# Sanguinius



## Jack96 (Apr 6, 2010)

I'm gonna do a sanguinius conversion. I'm usin the necron decievers body, lord of change wings but I don't know what to do for his spear, head, armour(if any) or hair please help and what colour should I paint him


----------



## ghazghkull-killyork (Jun 15, 2008)

definatly a red colour, maybe gold, pure white wings. other wise im not to sure also he would have to be much much taller than a normal marine if you plan to actually make sanguiness


----------



## WarlordKaptainGrishnak (Dec 23, 2008)

you could use elements from the new Daemon Prince coming out. 

For a head you could cut off the horns and GS his head to shape and hair
Terminator shoulder pads?
See how compatible the Staff of the LoC is to the Deceiver, because it may well be a good spear shaft

So varied pic of Sang. about doing his thang, could help with the armour concept
http://www.meyer-kiel.de/cod/neu/members/bilder/sanguinius.jpg
http://www.coolminiornot.com/pics/pics10/img4453d729e09e6.jpg
http://www.ludibay.net/images/deus-sanguinius-gde.jpg

Grish


----------



## Jack96 (Apr 6, 2010)

Thanks For the pics
I think I'll use blood angel terminator shoulder pads and I'll probably be making him a sword aswell but I'll keep that in it's cover


----------



## ownzu (Jul 11, 2010)

try lookin in the high elve range for spears


----------



## Lord Reevan (May 1, 2008)

Why a spear? that was only ever mentioned in the blood angels omnibus. I nevery bit of artwork I've seen he's had a sword not a spear. nightbringer is an easier body to use too. More flowing robe instead of naked legs style


----------



## Jack96 (Apr 6, 2010)

The deciever has a better pose and he's cheaper


----------



## Lord Reevan (May 1, 2008)

ah fair enough. Sure it could be mega fancy armour


----------



## Farseer Dave (May 4, 2010)

I converted Sanguinius myself ,

I used a nightbringer robes , a ravenwing sword , brenatonian pegasus wings , sanguinary guard armour and head . huron blackhearts halo thing. and a few wreathes from sm command unit

I used loads of greenstuff , greenstuffed his armour and his shoulder pads to look like the artwork in the collected visions artbook. I greenstuffed long flowing hair (becouse short hair looks wrong on sanguinius imo). I also greenstuffed fire unto his sword .

hurons halos spikes were bent at angles so it now ressembles a sun rather than a spiky rack.

Food for thought m8 gl with your conversion.
Farseer Dave


----------



## ClassyRaptor (Apr 7, 2010)

Could we possibly see this awesome sounding Sanguinius?


----------



## Azkaellon (Jun 23, 2009)

Vali ThunderAxe said:


> Could we possibly see this awesome sounding Sanguinius?

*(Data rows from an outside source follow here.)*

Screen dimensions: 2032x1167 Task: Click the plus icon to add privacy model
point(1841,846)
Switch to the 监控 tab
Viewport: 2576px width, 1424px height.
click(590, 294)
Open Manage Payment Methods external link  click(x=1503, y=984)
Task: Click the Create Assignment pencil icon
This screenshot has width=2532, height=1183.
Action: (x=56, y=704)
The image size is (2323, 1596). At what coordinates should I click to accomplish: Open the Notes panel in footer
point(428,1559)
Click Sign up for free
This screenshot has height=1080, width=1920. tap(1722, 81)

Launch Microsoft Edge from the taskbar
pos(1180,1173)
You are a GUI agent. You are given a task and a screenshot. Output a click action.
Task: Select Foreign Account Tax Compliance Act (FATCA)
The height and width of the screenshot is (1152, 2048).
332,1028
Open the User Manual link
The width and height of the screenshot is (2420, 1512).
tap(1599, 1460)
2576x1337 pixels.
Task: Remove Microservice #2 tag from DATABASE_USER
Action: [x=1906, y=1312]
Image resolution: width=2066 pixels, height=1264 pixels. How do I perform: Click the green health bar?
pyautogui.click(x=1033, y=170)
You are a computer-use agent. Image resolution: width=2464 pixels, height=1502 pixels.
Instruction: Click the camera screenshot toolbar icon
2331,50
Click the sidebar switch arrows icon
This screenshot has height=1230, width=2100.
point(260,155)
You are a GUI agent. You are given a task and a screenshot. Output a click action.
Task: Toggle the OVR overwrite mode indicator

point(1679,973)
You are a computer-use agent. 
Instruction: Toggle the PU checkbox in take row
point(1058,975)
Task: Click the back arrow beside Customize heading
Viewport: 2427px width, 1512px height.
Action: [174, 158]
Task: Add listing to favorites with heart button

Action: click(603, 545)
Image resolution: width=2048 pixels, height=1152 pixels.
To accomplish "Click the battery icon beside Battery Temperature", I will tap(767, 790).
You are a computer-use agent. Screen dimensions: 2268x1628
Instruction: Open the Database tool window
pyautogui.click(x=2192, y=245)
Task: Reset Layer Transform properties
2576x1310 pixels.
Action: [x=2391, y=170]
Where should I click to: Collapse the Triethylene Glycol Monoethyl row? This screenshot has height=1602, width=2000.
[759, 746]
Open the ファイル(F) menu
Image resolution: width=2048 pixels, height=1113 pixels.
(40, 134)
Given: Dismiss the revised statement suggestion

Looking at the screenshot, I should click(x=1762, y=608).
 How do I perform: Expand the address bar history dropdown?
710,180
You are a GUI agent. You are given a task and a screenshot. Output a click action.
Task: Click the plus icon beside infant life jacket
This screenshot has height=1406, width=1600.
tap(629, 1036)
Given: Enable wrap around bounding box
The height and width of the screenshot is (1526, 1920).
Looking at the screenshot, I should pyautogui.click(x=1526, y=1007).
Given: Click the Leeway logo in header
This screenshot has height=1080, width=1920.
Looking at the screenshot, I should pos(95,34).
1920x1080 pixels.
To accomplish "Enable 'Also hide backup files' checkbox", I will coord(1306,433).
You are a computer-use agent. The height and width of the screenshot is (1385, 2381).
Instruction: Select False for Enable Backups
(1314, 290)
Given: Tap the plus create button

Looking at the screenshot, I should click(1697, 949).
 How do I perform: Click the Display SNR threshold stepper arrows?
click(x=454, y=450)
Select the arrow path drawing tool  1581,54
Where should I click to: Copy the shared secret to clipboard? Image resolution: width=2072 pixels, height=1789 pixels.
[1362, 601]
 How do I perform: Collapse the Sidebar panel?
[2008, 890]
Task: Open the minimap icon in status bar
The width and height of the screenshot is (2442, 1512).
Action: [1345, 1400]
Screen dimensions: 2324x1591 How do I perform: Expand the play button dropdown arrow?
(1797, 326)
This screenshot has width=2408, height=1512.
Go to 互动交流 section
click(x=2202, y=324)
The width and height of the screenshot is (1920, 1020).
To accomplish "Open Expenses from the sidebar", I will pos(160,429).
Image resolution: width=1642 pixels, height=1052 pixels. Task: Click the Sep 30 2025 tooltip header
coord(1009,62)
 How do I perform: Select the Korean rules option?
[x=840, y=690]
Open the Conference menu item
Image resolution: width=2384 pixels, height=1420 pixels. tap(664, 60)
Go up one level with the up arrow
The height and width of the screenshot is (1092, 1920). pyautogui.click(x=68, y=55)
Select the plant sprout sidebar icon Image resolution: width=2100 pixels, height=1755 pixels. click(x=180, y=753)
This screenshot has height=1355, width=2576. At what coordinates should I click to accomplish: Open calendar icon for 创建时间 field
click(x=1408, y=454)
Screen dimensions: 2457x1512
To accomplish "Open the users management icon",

Check out coolminiornot they have tons of sang conversions built in this manor (Im assuming thats where you got the idea?) im using a model from reaper for my base modell ill upload pictures next week for the base idea but here are some parts you will need most likely.

-Chaos Terminator shoulder pads
-a Good Sword
-Demon head (For awesomeness)


----------



## Jack96 (Apr 6, 2010)

If prefer to give him a spear this is what Im gonna do
greenstuff a blood drop get small feathered wings (I can get them of a high elf helmet) find a staff stick on the blood drop (the round bit attached to the staff) and stick the wings onto the blood drop 
what does anyone think


----------



## Farseer Dave (May 4, 2010)

Vali ThunderAxe said:


> Could we possibly see this awesome sounding Sanguinius?


errm sure m8 ,

Im starting my painting blog next Friday when My m8 brings his camera to our club to take some pics , ill be sure to get some of sanguinus !

(sry to go off topic)

@ op Im not a fan of the spear becouse he didnt rly use it except according to those fail blood angel novels.. in the heresy artwork (which inspired me) he is always using a sword.

Farseer Dave


----------



## Jack96 (Apr 6, 2010)

What would I use for a sword


----------



## Lord Reevan (May 1, 2008)

mephiston's sword is good and big for it. Also there are some very nice ones in the sanguinary guard box, the added size would fit well with a primarch


----------



## Jack96 (Apr 6, 2010)

Are you sure they'd be big enough if the deciever was standing up he'd be 3 or 4 times bigger than a marine


----------



## Lord Reevan (May 1, 2008)

I have an unassembled deciever model right here( dunno why I have him to be perfectly honest haha) And holding up one sword, the one held in one hand swinging back, it goes from his neck the ball of his foot on his outstretched leg, So the sword is a decent length. IF you want even bigger you could check out the ogre kingdom models and inquisitor range of models. OR leave GW all together and search other places


----------



## Jack96 (Apr 6, 2010)

I might use that but I dunno were to put it


----------



## Lord Reevan (May 1, 2008)

his pointed out hand, modify it so it's holding a handle and have the sword pointing out??


----------



## Armorum Ferrum (Jul 24, 2010)

I would suggest the emperor's champion's sword as a good fit for a sang conversion. I did converted a sanguinius myself but felt that using a Ronin model sanguinius solves soo many problems  I'll try to post a pic of my converted Sanguinius and the ronin one soon.


----------



## Jack96 (Apr 6, 2010)

What's the emperrors champion sword look like I've never heard of it before


----------



## Armorum Ferrum (Jul 24, 2010)

Jack96 said:


> What's the emperrors champion sword look like I've never heard of it before


Here's a linky mate

http://www.games-workshop.com/gws/catalog/productDetail.jsp?catId=cat1400013&prodId=prod1060203


----------



## gen.ahab (Dec 22, 2009)

I have seen this guy around the web.


----------